The outbreak occurred on a farm in Wangyuan Town, Yongning County that had 57 pigs, in which nearly half were infected and 13 were dead.
ASF is a highly contagious, generalized disease of pigs caused by an Iridovirus of family Asfarviridae that exhibits varying virulence between strains and is very hardy to physical and chemical inactivation. The agent can remain viable for long periods in blood, feces and tissues. It can also multiply in its vectors.
It most commonly appears in the acute form as a hemorrhagic fever. Subacute and chronic forms of the disease also exist. Mortality is usually close to 100 percent and pigs of all ages are affected.
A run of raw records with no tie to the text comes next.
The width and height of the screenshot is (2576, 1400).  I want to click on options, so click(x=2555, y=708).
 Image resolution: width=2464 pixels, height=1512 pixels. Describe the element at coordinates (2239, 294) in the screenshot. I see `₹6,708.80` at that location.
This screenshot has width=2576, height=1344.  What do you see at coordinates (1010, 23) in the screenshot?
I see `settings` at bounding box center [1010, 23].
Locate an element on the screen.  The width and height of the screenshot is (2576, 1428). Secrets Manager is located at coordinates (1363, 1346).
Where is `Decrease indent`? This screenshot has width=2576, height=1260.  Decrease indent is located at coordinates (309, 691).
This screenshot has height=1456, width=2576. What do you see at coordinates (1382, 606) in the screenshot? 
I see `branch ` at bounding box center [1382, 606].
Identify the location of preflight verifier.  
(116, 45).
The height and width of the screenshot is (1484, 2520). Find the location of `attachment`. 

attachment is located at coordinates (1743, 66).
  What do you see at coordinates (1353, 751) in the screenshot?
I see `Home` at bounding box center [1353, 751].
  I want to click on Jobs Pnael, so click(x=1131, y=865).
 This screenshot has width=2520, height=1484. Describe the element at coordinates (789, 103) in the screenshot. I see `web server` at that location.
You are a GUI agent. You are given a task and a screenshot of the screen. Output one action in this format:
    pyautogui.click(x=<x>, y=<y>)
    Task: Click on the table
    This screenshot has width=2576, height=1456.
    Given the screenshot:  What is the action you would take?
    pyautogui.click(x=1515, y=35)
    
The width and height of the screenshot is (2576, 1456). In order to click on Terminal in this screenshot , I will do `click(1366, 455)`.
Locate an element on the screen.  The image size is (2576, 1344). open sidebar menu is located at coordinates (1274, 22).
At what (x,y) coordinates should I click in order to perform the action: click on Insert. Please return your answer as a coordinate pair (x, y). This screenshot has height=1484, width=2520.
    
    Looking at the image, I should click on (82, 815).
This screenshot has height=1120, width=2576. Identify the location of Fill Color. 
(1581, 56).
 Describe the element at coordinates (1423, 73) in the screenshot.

ASF is considered endemic in most countries in sub-Saharan Africa. It is now established beyond Africa, in the Caucasus and Eastern Europe. In the past, the virus was already detected outside Africa from the 1950s to the 1980s in Europe, the Caribbean and Brazil. The disease was effectively eradicated from outside of Africa with the exception of the Italian island of Sardinia, which remains endemic.